◆ **Data for the task**
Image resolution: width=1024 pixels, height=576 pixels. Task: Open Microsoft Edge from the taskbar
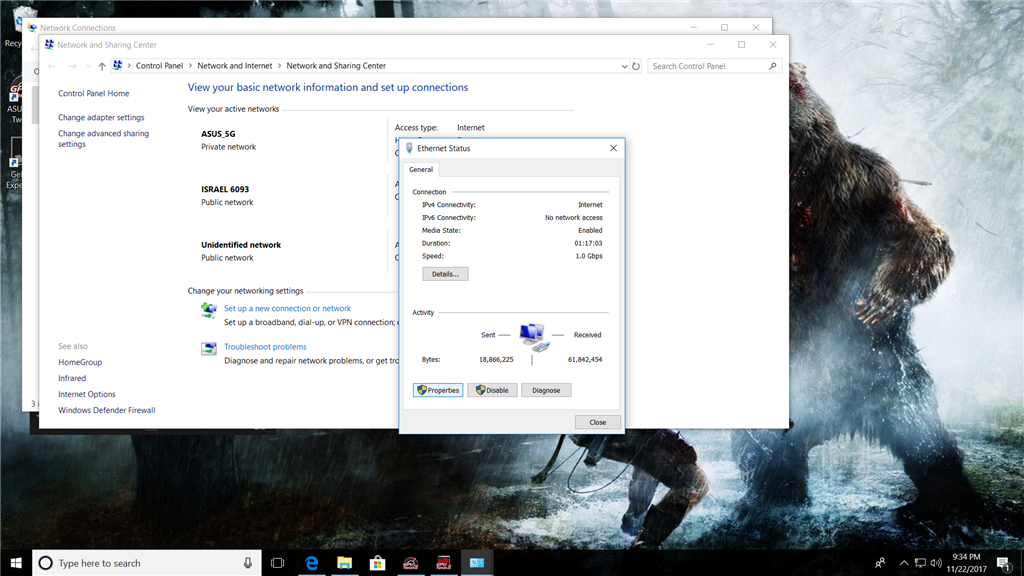pyautogui.click(x=312, y=563)
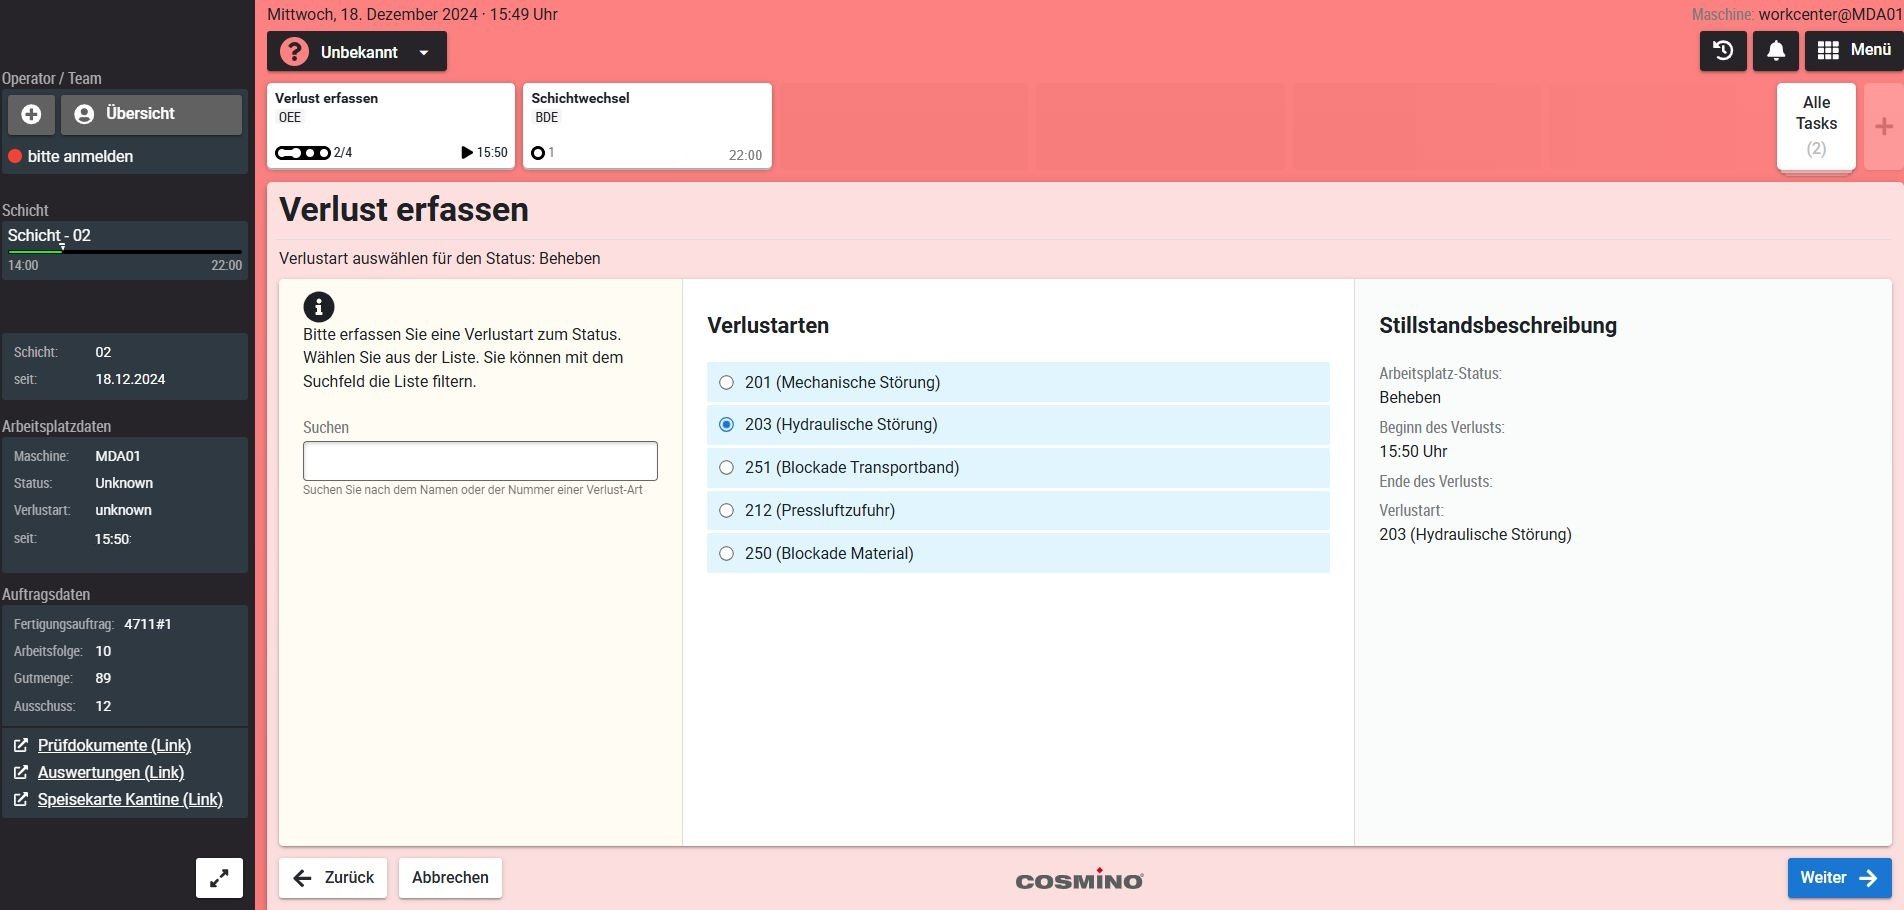Click the Schicht - 02 progress bar

(124, 251)
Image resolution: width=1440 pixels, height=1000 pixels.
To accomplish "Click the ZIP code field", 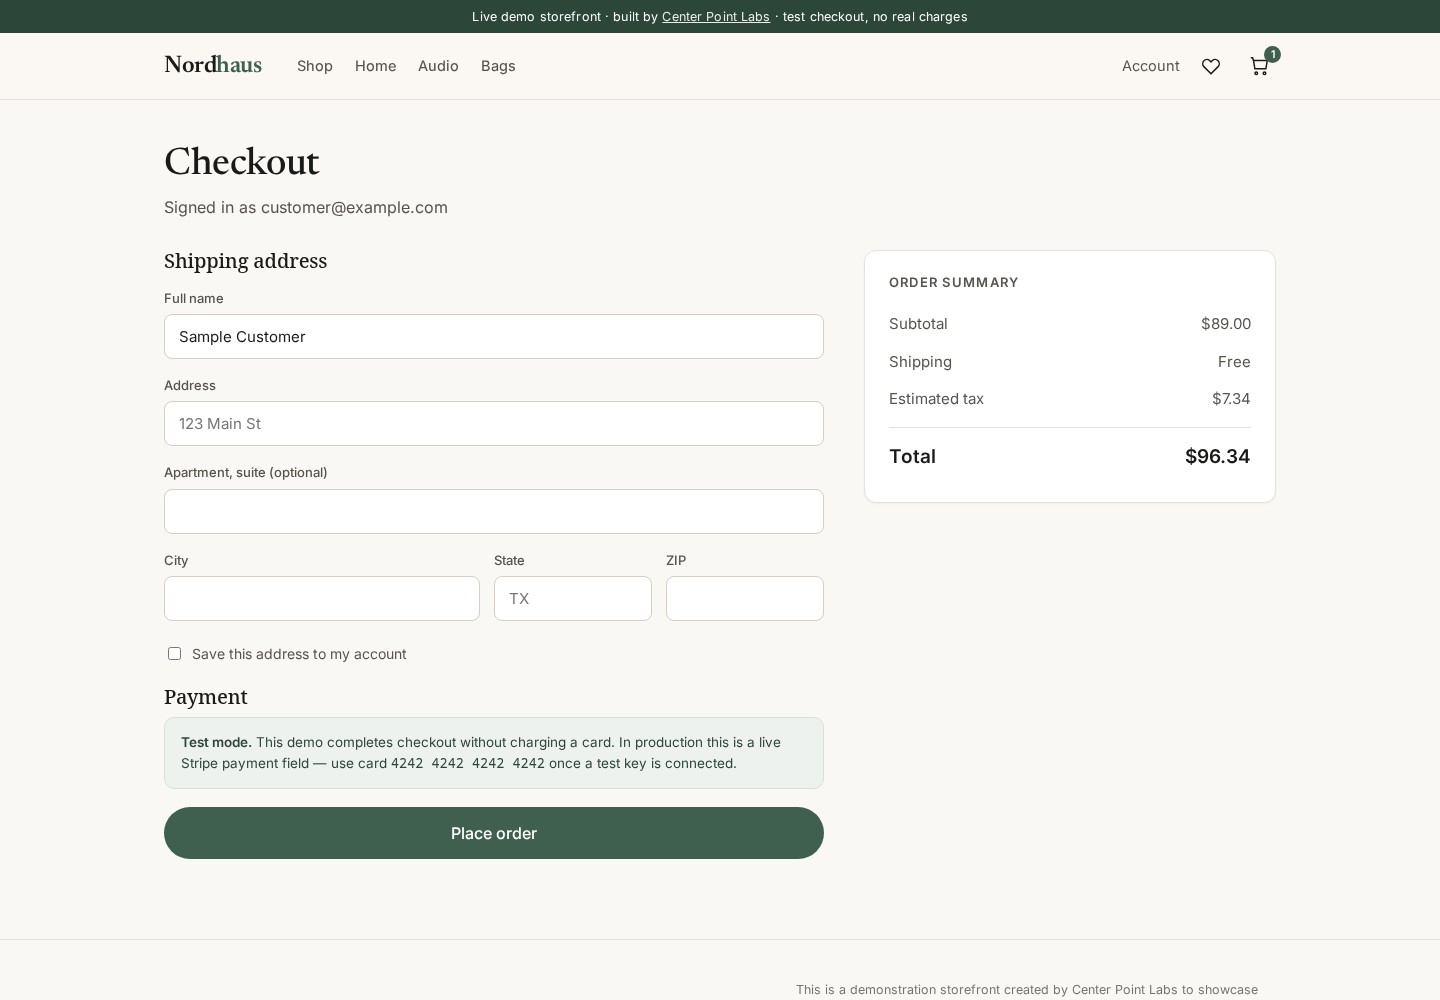I will point(745,598).
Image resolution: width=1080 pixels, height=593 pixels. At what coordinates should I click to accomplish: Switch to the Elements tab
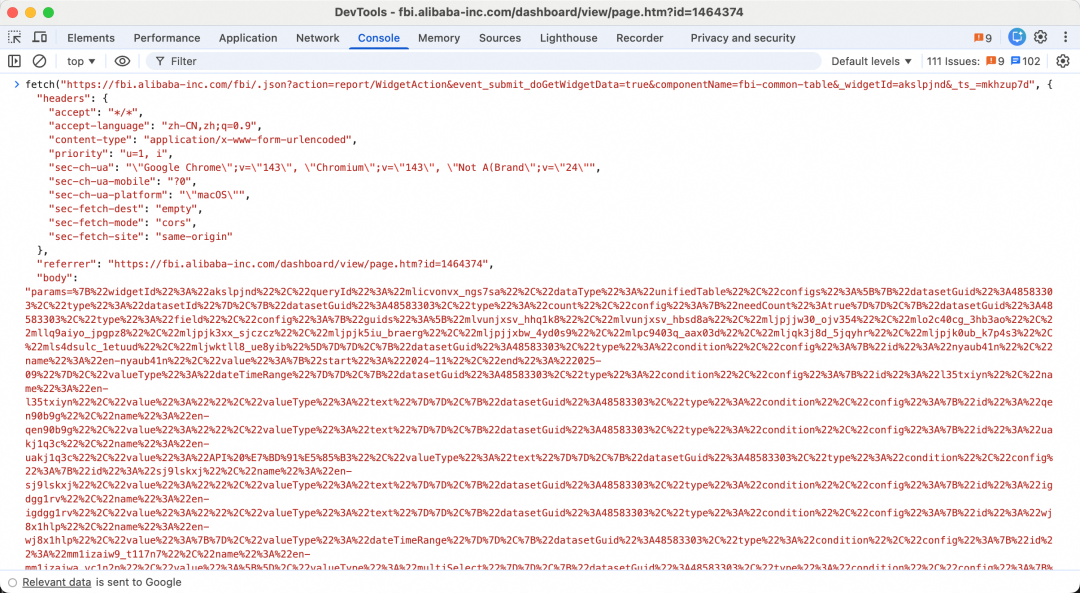pos(91,38)
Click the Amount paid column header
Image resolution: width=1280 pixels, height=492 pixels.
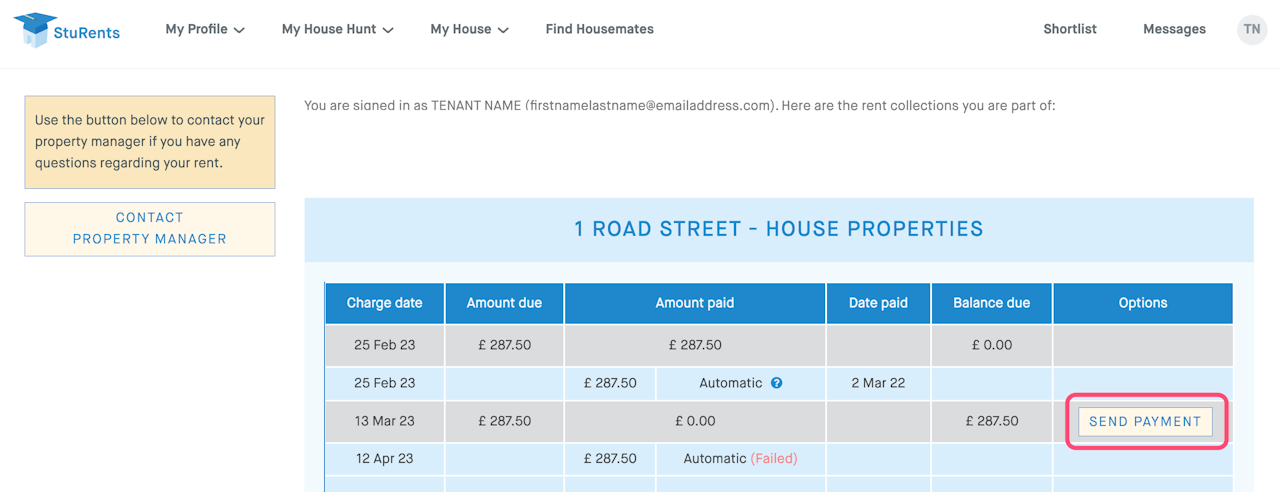[x=694, y=303]
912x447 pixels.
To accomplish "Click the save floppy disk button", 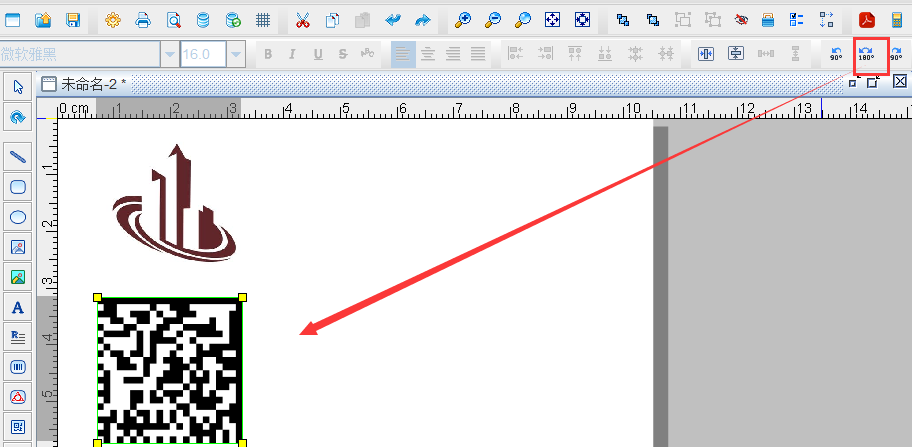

◆ **Set exercise**
Reproduce verbatim the stretch of the records from the line containing "Click the Amount paid column header" through the end of the records, omitting the pictures.

◆ **Task solution**
Click the Amount paid column header
Image resolution: width=1280 pixels, height=492 pixels.
[x=694, y=303]
912x447 pixels.
To accomplish "Click the save floppy disk button", 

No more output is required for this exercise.